Макбет несравненно богаче и сильнее духом, чем Яго, и его же сила дает крепость сетям, в которые он попался. Если нужно говорить о «великом стиле», то, конечно, не по поводу Яго, а по поводу Макбета. У Яго — полдела: губить людей и прятать концы в воду. Макбету нужно больше: совершать злодеяния и бороться со своей совестью. Он не философ, как Дон-Жуан; ему и в голову не придет усомниться в правах категорического императива. Его власть Макбет признает над собой, как связанный Яго признает власть своих тюремщиков и палачей. И тем не менее, он решается вступить в борьбу со своей совестью, так как всеми силами желает отвязаться от этого чуждого, ненужного хозяина. Кто-то забрался в его душу и говорит ему: «Не убей»! Не убей — когда он, как и Яго, убивал сотни людей и не только не считал это преступлением, но вменял себе в подвиг. И все это вменяли ему в подвиг, и вдруг — «не убей»! Очевидно, что такое запрещение чуждо всему душевному складу Макбета. Оно непонятным, коварным образом забралось в его душу именно в тот момент, когда убийство может открыть ему путь к тому, что он считает лучшим во всем мире, к концу всех его желаний. И там — в поле, нужно, можно, должно убивать, а тут — нельзя. Если бы Макбет умел ценить человека, если бы у него была в душе любовь к Дункану — убийство было бы для него невозможным делом. Он бы почувствовал в короле самого себя и ждал бы, пока судьба сама не венчает его на царство. Но Дункан для Макбета не ближний, и всякий человек для него не живое существо, которому так же нужно жить, как и ему, Макбету, а пустое, бессодержательное нечто, к несчастию охраняемое таким страшным драконом, как угрызения совести. У Макбета вовсе не рождается вопроса, убивать ли Дункана, умереть ли Дункану. Его заботит лишь мысль о том, по силам ли будет ему, Макбету, бороться с драконом.
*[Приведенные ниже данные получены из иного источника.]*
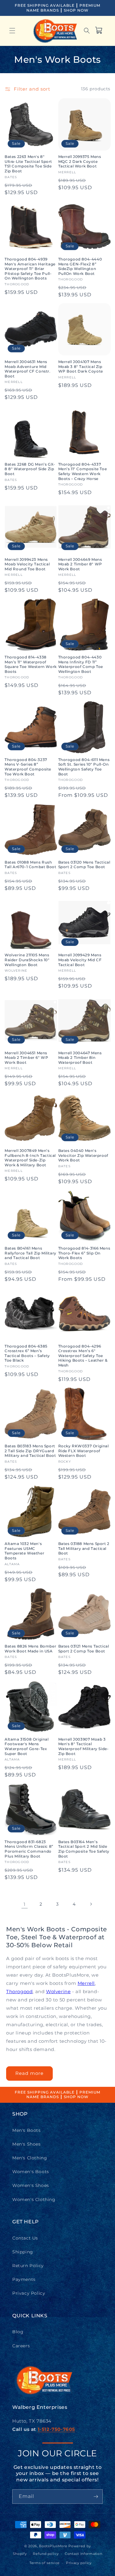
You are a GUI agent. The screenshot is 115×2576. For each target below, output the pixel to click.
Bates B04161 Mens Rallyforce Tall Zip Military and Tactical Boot (30, 1253)
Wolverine (58, 1991)
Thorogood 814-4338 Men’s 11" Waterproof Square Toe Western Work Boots (31, 664)
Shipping (22, 2252)
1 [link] (24, 1904)
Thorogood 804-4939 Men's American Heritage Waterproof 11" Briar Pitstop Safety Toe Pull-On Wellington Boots (30, 268)
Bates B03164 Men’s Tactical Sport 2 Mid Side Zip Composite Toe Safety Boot (83, 1848)
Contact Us (25, 2238)
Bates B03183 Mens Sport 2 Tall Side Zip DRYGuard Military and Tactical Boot (30, 1451)
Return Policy (28, 2265)
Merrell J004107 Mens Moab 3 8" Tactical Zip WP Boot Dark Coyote (80, 366)
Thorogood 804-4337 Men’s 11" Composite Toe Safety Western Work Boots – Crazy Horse (82, 471)
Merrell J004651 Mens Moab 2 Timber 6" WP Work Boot (26, 1058)
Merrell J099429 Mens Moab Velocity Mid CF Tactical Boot (80, 960)
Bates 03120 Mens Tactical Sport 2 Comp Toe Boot (84, 864)
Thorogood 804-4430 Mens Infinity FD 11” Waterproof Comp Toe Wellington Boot (80, 664)
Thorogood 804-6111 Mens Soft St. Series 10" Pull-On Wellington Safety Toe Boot (84, 766)
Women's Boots (30, 2171)
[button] (12, 30)
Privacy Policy (28, 2293)
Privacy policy (79, 2563)
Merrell (86, 1983)
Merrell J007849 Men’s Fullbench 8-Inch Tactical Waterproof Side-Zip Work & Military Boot (30, 1157)
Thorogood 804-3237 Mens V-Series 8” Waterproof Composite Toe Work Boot (28, 766)
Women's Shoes (30, 2185)
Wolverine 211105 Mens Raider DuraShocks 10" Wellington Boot (27, 960)
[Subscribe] (95, 2496)
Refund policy (46, 2554)
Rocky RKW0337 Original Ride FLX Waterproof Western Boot (83, 1451)
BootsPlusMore (53, 2546)
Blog (17, 2331)
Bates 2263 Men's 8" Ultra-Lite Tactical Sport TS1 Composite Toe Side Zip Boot (28, 163)
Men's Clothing (29, 2158)
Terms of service (44, 2563)
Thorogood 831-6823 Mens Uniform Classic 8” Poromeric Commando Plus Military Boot (29, 1848)
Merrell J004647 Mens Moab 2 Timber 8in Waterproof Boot (80, 1058)
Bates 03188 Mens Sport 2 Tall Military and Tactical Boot (83, 1548)
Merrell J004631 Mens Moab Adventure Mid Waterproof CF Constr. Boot (28, 368)
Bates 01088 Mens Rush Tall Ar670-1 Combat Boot (30, 864)
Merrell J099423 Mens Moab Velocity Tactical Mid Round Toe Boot (27, 564)
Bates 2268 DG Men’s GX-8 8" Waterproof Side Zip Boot (30, 469)
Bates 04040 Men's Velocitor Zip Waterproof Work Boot (83, 1155)
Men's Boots (26, 2130)
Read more (29, 2073)
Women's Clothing (34, 2199)
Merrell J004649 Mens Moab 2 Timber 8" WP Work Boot (80, 564)
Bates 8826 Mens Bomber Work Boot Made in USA (30, 1648)
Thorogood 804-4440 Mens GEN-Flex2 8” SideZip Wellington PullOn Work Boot (80, 266)
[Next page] (91, 1904)
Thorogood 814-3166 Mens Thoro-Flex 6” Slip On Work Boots (84, 1253)
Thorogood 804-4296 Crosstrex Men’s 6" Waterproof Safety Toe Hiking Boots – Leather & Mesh (83, 1355)
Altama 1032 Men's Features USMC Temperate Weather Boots (24, 1550)
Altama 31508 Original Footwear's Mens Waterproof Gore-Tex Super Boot (27, 1746)
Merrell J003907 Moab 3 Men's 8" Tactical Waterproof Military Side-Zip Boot (83, 1746)
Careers (21, 2346)
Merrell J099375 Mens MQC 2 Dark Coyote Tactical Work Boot (79, 161)
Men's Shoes (26, 2144)
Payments (24, 2279)
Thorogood (19, 1991)
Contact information (83, 2554)
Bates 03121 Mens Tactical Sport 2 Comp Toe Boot (83, 1648)
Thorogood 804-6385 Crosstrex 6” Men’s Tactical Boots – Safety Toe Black (27, 1353)
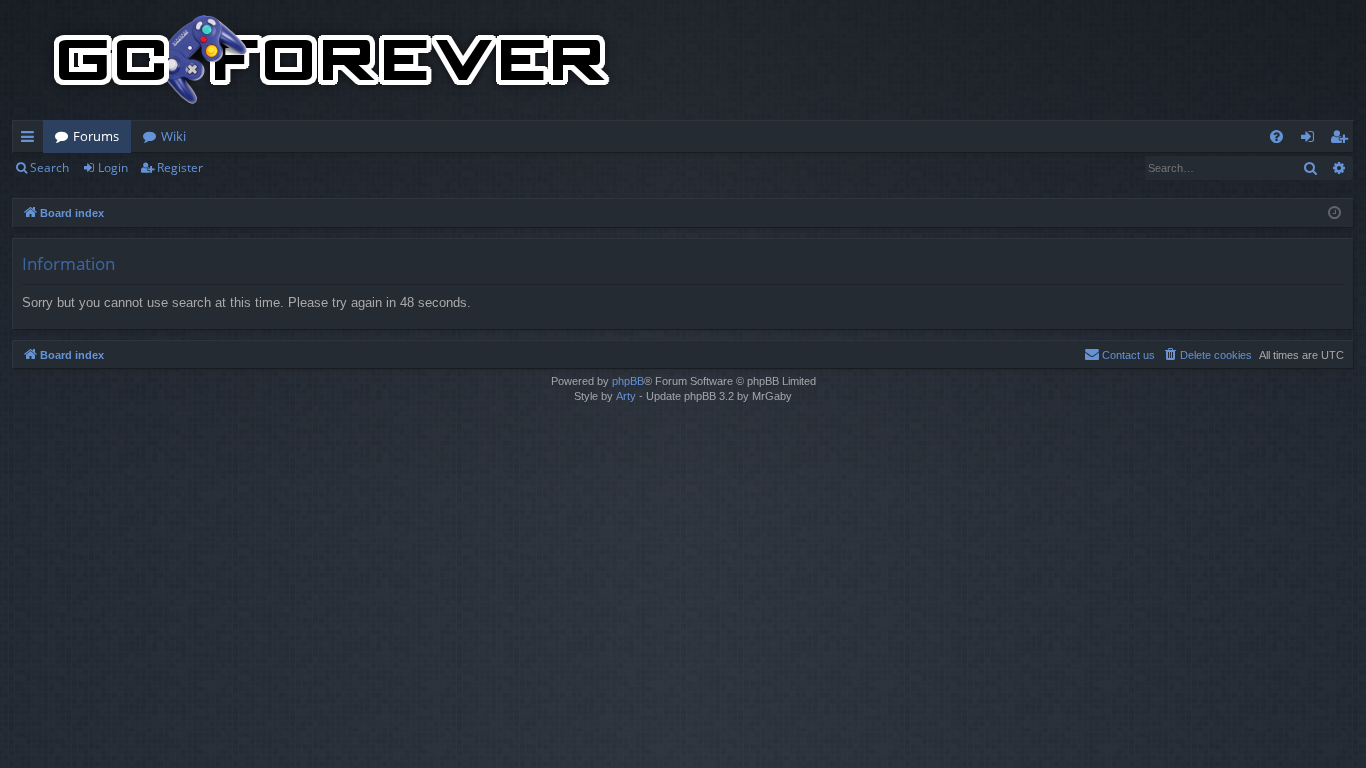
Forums (96, 136)
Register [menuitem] (1343, 140)
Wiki (173, 136)
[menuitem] (1276, 136)
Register (180, 167)
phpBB (628, 381)
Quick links (31, 140)
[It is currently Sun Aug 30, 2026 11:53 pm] (1334, 213)
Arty (626, 396)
Ни у одного из писателей психология убийцы не изображена с таким чутьем к правде, как у Шекспира. Не успел Росс сообщить Макбету, что ему пожаловано королем кавдорское танство, как воспоминание о только что предсказанной ему ведьмами короне наводит его на мысль об убийстве: и вместе с тем пред ним является и страшный образ ответственности. В нем неестественно бьется сердце, в груди подавлена вся сила чувства, на голове волосы становятся дыбом, «то, что есть — для него не существует, существует же лишь то, чего — нет». Дракон, охраняющий Дункана, кажется Макбету слишком страшным, и он отказывается от борьбы:

Когда судьбе угодно
Меня венчать, то пусть меня венчает!
Я ей не помогу.

Т. е. я не убью Дункана.

Но это решение непрочно. Дункан объявляет своим наследником и принцем Комберлендским своего сына, Малькольма. Меж Макбетом и короной становится новое препятствие и мысль об убийстве снова возвращается к нему. Несмотря на то, что король осыпал его великим почестями, проявил к нему чисто отеческую нежность, сознание, что осуществление предсказания ведьм откладывается на бесконечно долгое время, заставляет Макбета подумать о том, как бы поторопить медлительницу судьбу:

Принц Комберленд — вот камень на пути!
На нем мне пасть иль все за ним найти.
Померкните, светила в небесах!
Не озаряйте замыслов моих!
Пускай удар мой ниспадет впотьмах!
Рука верна: она не промахнется.

И опять убийство представляется Макбету лишь страшным, опасным для него самого делом. О Дункане и его сыновьях — ни слова. Они лишь «камни»: на пути — или в стороне. Если на пути, — нужно сбросить их; если в стороне, — пусть себе лежат. Сытый лев не трогает человека, но голодный — беспощаден в своей ярости.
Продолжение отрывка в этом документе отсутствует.